Cohen is far from twiddling her thumbs awaiting her special’s release into the world. Last year, she released the book God I Feel Modern Tonight: Poems From a Gal About Town, starred in Jonah Feingold’s film Dating & New York, and just wrapped production of his forthcoming rom-com At Midnight. She’s also tapped into the metaphysical, keeping tabs on celestial bodies and whatever trickery they are privy to pull. “I was like, ‘What the hell is going on with the moon right now?’” she’d ask her astrologer and friend, NYLON’s own David Odyssey. “And he's like, ‘Honestly? A lot.’”

“I hate to grow, I hate to learn. I hate when something's character-building; it's hell. But I do feel wiser in my old age of 30-and-a-half.”
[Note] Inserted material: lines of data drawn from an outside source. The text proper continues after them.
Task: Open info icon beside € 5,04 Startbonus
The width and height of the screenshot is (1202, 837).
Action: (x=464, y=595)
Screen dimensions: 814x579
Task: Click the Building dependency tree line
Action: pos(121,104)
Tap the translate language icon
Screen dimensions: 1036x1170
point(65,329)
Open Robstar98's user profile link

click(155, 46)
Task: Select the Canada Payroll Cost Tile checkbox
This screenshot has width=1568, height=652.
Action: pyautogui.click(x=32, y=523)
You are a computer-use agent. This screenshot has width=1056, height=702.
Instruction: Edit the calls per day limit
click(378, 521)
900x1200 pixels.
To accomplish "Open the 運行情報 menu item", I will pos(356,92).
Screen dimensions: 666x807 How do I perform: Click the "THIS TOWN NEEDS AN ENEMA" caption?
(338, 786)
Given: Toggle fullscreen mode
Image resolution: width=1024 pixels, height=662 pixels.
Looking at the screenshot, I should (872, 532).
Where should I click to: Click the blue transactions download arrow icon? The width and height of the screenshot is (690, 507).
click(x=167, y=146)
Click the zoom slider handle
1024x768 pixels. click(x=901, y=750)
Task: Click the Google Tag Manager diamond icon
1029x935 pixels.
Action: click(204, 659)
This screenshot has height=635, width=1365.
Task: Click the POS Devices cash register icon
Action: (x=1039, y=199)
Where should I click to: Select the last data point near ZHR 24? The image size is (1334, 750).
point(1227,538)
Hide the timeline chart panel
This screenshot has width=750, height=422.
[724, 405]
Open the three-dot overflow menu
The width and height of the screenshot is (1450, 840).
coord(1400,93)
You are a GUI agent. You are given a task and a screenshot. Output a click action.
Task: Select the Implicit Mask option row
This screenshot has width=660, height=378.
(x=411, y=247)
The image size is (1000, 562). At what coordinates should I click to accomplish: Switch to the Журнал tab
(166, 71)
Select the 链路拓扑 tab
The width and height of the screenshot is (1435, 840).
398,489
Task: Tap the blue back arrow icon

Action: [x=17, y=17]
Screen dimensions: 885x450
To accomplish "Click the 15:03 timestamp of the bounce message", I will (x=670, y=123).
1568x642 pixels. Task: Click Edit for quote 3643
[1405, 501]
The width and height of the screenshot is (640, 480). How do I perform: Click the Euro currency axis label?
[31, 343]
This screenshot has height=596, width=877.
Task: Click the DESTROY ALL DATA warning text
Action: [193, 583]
When Cohen enters a packed Club Cumming, patrons slowly steal covert glances, whispering and giggling amongst themselves. It’s the side effects of star power, like they can’t believe their luck. If Cohen clocks this, she doesn’t show it; instead she warmly introduces me to her younger brother, who looks like her twin and lives next door to her in the West Village, and her silver-haired father, who just flew in from Houston. She asks if I’m mad at her and apologizes as she dips away to quickly practice with her pianist; they haven’t worked together much before tonight, and she wants everything to go right. As Cohen hovers over the piano to dictate the musical cues, I can see her disciplined side come out for a spin. This is her art, and she’s taking no prisoners.

Club Cumming is just the right size — big enough to hold a decent crowd, yet tiny enough that it can feel like everyone on earth is in attendance. Her father is in full proud parent mode as he relays how The Twist…? She’s Gorgeous came to fruition when director Steven Brill reached out to his daughter on Facebook Messenger. “She thought it was fake!” he beams. He’s not the only one; everyone in the crowd holds onto Cohen’s every note, word, and joke with nothing short of reverence.

Cohen wraps up the evening with a song about musings that make her wonder, “What am I? The girl version of Freud?” a song about the dark, bottomless void. If she has it all, she asks, then what is the deal with this incredibly annoying emptiness she’s feeling? Cohen sings about all the things that fill the void, including but not limited to: lots of melted cheese-based products, gin and tonics, and sex with people who say “howdy!” The hedonism and vices are good for a laugh, but the truth of the song is obvious to me: As long as there’s a stage and an adoring audience, Cohen’s void will always be kept at bay. And based on tonight, she’s got nothing to worry about.